Eine Keksdose gegen die NSA

Spionageschutz Die Landesminister in Mainz haben ihr Handy in eine Dose gesteckt, um nicht abgehört zu werden. Andere Politiker schwören auf den Kühlschrank. Aber was hilft wirklich?
Ausgabe 25/2014
Abhörschutz Unterleib. Zuverlässige Studien zur Wirksamkeit stehen aus
Abhörschutz Unterleib. Zuverlässige Studien zur Wirksamkeit stehen aus

Foto: Government Ministry/ AFP/ Getty Images

Spielt die Wegwerfgesellschaft der NSA in die Hände? Alle Lebensmittel werden einzeln verpackt; Wiederverwendbares wie Baumwolltasche, Glasgefäß und Blechdose ist dagegen vom Aussterben bedroht – gäbe es da nicht ein paar Datenschützer.

Während in Berlin noch über die Konsequenzen aus dem NSA-Skandal diskutiert wird, greift die rot-grüne Landesregierung von Rheinland-Pfalz bereits zur Cyber-Selbstverteidigung. Um die Gespräche am Kabinettstisch abhörsicher zu machen, wurde auf die gute alte Keksdose zurückgegriffen: Handy aus, Handy rein, Deckel zu. Das soll wie ein Faradayscher Käfig wirken und die Geräte gegen elektromagnetische Wellen abschirmen. Denn auch ausgeschaltete Handys können aus der Ferne als Wanze missbraucht werden.

Muss der Akku raus?

Kämpfen wir also bald alle mit der Keksdose gegen Geheimdienste? Vom Grünen-Politiker und inoffiziellen NSA-Chefaufklärer Hans-Christian Ströbele ist bekannt, dass er sein Handy schon mal in den Kühlschrank legt. Und die Antifa wusste sich schon vor Jahren gegen staatliche Spitzelei zu wehren, indem bei konspirativen Treffen alle Teilnehmer den Akku aus ihrem Handy nahmen. Nur was hilft denn wirklich?

Wer staatlichen Einrichtungen in solchen Fragen noch Glauben schenkt, kann sich beim Bundesamt für Sicherheit in der Informationstechnologie erkundigen. Mit der Keksdose könne das Abhörrisiko „unter bestimmten Umständen“ zwar „gemindert sein“, heißt es dort. „Darauf allein sollte man sich jedoch nicht verlassen, wenn Gespräche vertraulich bleiben sollen.“ Ähnlich ist es beim Kühlschrank: Durch die Kälte könne die Zellenspannung des Akkus sinken, das führe möglicherweise zu Fehlfunktionen des Handys. Die Antifa-Methode ist sicherer: „Den Akku zu entfernen würde gegen ungewolltes Abhören schützen, ist aber eher umständlich“ – zumal dies bei vielen neuen Modellen technisch nicht möglich ist.
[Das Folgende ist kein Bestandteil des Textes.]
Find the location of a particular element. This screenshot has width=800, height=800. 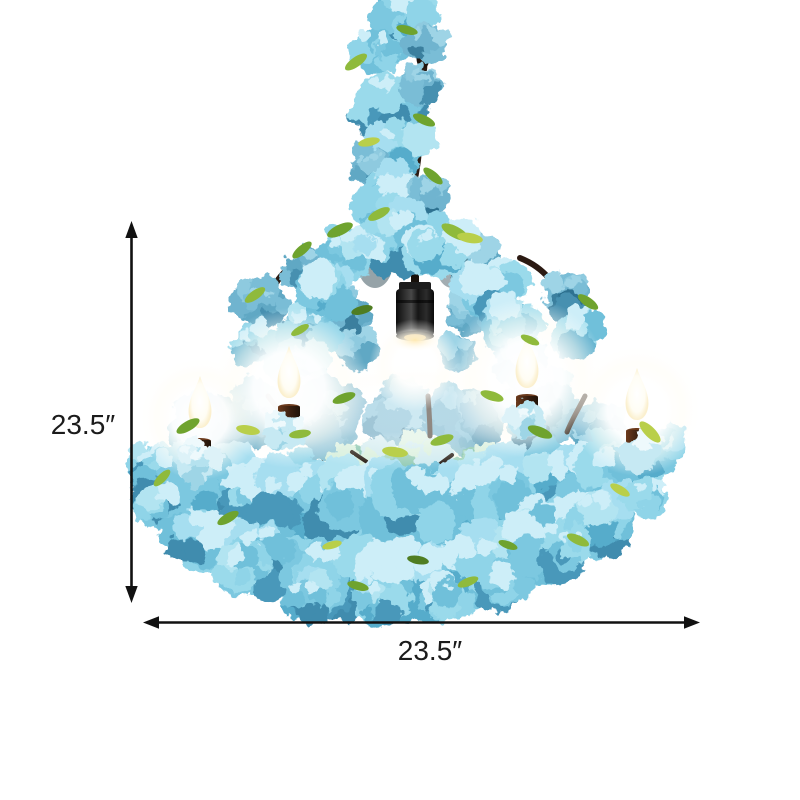

arrow-right-icon is located at coordinates (692, 622).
Das Bundesamt empfiehlt daher eine einfache, eigentlich auch ziemlich naheliegende Lösung für das Abhörproblem: Das Gerät gar nicht erst in den Besprechungsraum nehmen. Einzige Nebenwirkung: Wer sein Handy zu Hause lässt, erscheint den Sicherheitsbehörden wiederum besonders verdächtig und kann deswegen auch mal verhaftet werden, wie etwa der Fall Andrej Holm vor wenigen Jahren gezeigt hat.

Und die Landesregierung in Mainz? Ist jetzt von der Keksdose übergegangen zum „Metallschränkchen mit Schubladen für jeden Minister“. Zudem wird die Anschaffung von besonders sicheren Kryptohandys geprüft. Dann wünschen wir fröhliches Konferieren!